Cite as: https://gfzpublic.gfz-potsdam.de/pubman/item/item_5007235
Abstract
We explore nonlinear site effects in the new Japanese ground-motion dataset compiled by Bahrampouri et al. (2020). Following the approach of Seyhan and Stewart (2014), we evaluate the decrease of soil amplification according to the increasing and corresponding ground motion on surface rock (VS30 760 m=s). To better predict the rock ground motion associated with each record, we take into account the between-event variability of the ground motion, and to better evaluate the impact of nonlinearity, we correct observed ground motion on soil by the site-specific linear amplification. Instead of grouping the stations by site-response proxy, we focus on individual stations with several strong-motion records.

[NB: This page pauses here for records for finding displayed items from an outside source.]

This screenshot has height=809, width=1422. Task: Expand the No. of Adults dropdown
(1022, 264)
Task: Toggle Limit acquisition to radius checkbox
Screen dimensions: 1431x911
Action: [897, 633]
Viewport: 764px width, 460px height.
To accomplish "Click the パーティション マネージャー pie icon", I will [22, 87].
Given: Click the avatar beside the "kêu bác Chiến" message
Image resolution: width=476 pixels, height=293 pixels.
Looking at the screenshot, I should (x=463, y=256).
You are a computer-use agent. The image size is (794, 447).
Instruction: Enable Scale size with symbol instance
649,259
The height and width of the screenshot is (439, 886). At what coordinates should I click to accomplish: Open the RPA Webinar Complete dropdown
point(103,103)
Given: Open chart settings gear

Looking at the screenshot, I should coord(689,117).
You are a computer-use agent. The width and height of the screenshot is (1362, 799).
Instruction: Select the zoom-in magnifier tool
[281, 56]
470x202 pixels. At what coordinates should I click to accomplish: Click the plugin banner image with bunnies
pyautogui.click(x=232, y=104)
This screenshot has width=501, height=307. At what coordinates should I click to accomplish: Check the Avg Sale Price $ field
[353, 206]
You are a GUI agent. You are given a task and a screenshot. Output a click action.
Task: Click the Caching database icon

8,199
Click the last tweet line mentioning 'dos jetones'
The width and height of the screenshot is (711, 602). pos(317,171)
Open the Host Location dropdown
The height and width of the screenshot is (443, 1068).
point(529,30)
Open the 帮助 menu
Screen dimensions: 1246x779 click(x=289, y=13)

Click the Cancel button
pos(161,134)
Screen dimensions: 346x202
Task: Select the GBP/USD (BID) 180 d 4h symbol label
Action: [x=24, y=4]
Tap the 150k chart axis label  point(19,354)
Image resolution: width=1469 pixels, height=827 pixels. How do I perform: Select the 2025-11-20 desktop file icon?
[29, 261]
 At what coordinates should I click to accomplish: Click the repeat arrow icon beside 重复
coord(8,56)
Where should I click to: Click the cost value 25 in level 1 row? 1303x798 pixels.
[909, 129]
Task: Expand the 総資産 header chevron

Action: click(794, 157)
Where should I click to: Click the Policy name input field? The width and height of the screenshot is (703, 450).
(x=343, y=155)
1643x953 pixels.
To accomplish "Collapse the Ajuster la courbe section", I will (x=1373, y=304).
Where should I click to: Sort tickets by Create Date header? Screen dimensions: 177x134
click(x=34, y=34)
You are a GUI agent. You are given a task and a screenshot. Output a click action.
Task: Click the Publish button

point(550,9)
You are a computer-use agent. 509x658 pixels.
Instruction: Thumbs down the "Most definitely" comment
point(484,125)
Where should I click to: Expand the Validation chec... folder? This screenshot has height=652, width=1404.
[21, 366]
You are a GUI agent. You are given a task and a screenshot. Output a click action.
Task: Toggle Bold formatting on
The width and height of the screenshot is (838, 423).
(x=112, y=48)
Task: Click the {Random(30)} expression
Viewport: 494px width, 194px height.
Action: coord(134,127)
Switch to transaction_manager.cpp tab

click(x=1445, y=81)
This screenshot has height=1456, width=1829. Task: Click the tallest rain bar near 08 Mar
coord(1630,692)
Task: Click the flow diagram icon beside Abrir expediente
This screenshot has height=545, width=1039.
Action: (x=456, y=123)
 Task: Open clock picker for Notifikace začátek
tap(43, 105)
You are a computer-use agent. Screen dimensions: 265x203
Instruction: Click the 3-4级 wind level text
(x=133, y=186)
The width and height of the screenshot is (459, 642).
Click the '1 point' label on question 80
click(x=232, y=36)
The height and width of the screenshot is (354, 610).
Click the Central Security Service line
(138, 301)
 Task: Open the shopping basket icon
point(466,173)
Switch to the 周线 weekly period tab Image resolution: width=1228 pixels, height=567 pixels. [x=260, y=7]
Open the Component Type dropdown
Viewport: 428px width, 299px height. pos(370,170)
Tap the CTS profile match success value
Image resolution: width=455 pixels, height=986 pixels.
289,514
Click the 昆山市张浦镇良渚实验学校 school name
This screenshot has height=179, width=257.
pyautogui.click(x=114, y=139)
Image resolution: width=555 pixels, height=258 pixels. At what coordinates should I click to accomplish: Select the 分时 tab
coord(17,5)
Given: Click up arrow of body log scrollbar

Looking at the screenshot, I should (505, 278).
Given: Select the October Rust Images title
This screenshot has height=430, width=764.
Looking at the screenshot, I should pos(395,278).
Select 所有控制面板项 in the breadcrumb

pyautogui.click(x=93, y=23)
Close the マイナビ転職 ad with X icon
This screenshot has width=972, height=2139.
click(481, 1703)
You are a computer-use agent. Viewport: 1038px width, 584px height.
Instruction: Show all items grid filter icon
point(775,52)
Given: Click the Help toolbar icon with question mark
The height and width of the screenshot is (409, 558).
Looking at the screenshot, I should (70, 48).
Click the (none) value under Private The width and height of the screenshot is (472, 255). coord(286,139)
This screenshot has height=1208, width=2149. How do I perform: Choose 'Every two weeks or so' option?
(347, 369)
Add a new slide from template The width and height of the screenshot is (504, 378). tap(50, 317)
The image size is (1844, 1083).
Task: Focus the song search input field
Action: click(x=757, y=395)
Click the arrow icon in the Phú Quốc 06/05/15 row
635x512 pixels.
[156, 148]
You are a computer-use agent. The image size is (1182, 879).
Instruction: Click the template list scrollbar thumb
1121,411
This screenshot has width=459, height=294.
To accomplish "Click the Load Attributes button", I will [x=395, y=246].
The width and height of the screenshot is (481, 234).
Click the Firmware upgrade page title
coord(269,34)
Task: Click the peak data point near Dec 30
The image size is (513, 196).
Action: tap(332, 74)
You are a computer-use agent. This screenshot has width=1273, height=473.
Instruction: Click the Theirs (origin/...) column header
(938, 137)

We develop a framework to test recently published nonlinear site amplification models against a linear site amplification model and compare the results with recent building codes that include nonlinearity. The results show that the site response varies greatly from site to site, indicating that conventional site proxies, such as VS30, are not sufficient to characterize nonlinear site response. Out of all of the Kiban–Kyoshin network stations, 20 stations are selected as having recorded sufficient data to be used in the test. Out of these 20 stations, five stations show signs of nonlinearity, that is, the nonlinear models performed better than the linear-amplification model for all periods T. For most sites, however, the linear site amplification models get the best score. This suggest that, for the range of predicted rock motion considered in this study (peak ground acceleration <0:2g), nonlinearity may not have a sufficiently large impact on soil ground motion to justify the use of nonlinear site terms in ground-motion functional forms and seismic building codes for such moderate-level shaking.